Le spin a suscité un vif intérêt ces dernières années, favorisant l’émergence du domaine de l’électronique de spin ou «spintronique». Outre l’étude fondamentale du spin, l’objectif plus pratique de la spintronique consiste à exploiter non seulement la charge des électrons – comme dans l’électronique traditionnelle – mais aussi leur spin, ajoutant ainsi un degré de liberté supplémentaire qui peut améliorer l’efficacité du stockage et du transfert de données.

Toutefois, cela nécessite d’abord de pouvoir contrôler un petit nombre de spins. «La visualisation et le contrôle déterministe de quelques spins n’ont pas encore été réalisés à des échelles de temps ultrarapides», affirme Phoebe Tengdin, postdoctorante au laboratoire de Fabrizio Carbone, en soulignant les délais très courts dans lesquels ce contrôle doit avoir lieu pour que la spintronique fasse un jour le saut dans les applications.

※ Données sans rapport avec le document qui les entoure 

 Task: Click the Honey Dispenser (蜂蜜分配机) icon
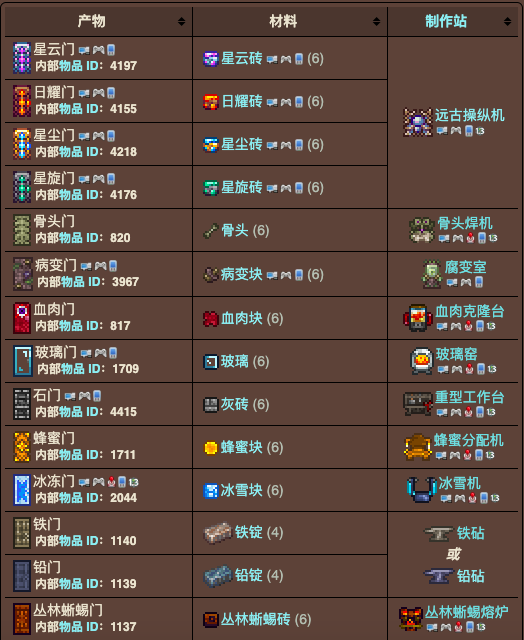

Phoebe Tengdin ainsi que le doctorant Benoit Truc et le boursier postdoctoral Alexey Sapozhnik ont récemment mis au point une nouvelle technique qui permet de visualiser et de contrôler la rotation d’un petit nombre de spins disposés en une texture en forme de tourbillon, une sorte de «nano-tourbillon» de spins appelé skyrmion.

«Nos expériences démontrent qu’il est possible de manipuler et d’imager un petit nombre de spins à très grande vitesse en utilisant un faisceau lumineux d’intensité modérée.»      Phoebe Tengdin

Pour cela, les scientifiques ont utilisé des séquences d’impulsions laser à l’échelle de la femtoseconde (10-15 ou un quadrillionième de seconde). En plaçant les impulsions laser à la bonne distance les unes des autres, ils ont pu contrôler la rotation des spins dans un minéral sélénium-cuivre connu dans le domaine par sa composition chimique, Cu2OSeO3. Ce minéral est très prisé en spintronique, car il constitue un banc d’essai idéal pour étudier les spins.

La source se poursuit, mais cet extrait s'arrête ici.